改訂新版 世界大百科事典 「厚東氏」の意味・わかりやすい解説
厚東氏 (ことううじ)
長門国厚東郡厚東︵現,山口県宇部市大字厚東︶を本拠とした平安~南北朝期の武家。物部氏を称す。物部守屋の末とする系図もあるが,長門国の各地に物部姓の家が存在しており,厚東氏も長門系物部氏の一族と思われる。平安後期から厚東郡司や後の守護の前身の一つ押領使に任じ,鎌倉時代には鎌倉御家人となったようで,弘安の役では博多で参戦したらしい。建武政権下で厚東武実が守護となったのは,長門探題北条時実と戦った武功と平安時代の押領使という家柄によるものだろう。1336年︵延元1・建武3︶足利尊氏挙兵にくみし,尊氏の西走,東上に同行し,長門守護の地位を不動のものとした。
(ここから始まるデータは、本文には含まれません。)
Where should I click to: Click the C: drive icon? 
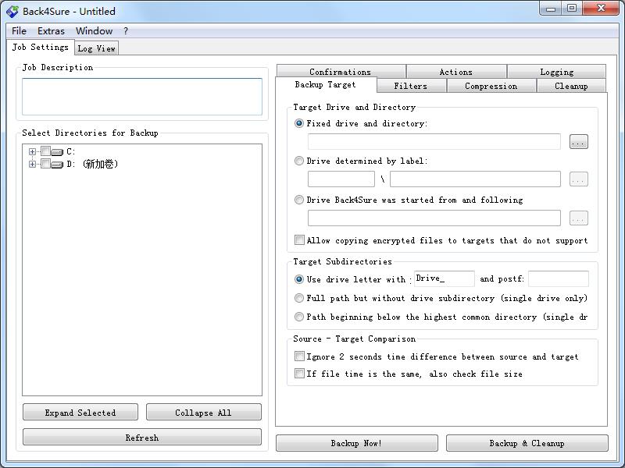57,152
しかし宮方守護として周防を平定した大内弘世が55年︵正平10・文和4︶長門に侵攻,武実の曾孫義武は霜降山城を拠点に対抗したが58年︵正平13・延文3︶豊前へ亡命,翌年反撃を試みたが勝てず,63年︵正平18・貞治2︶弘世が武家方︵北朝︶に転ずると宮方︵南朝︶となり,長門守護に任じた。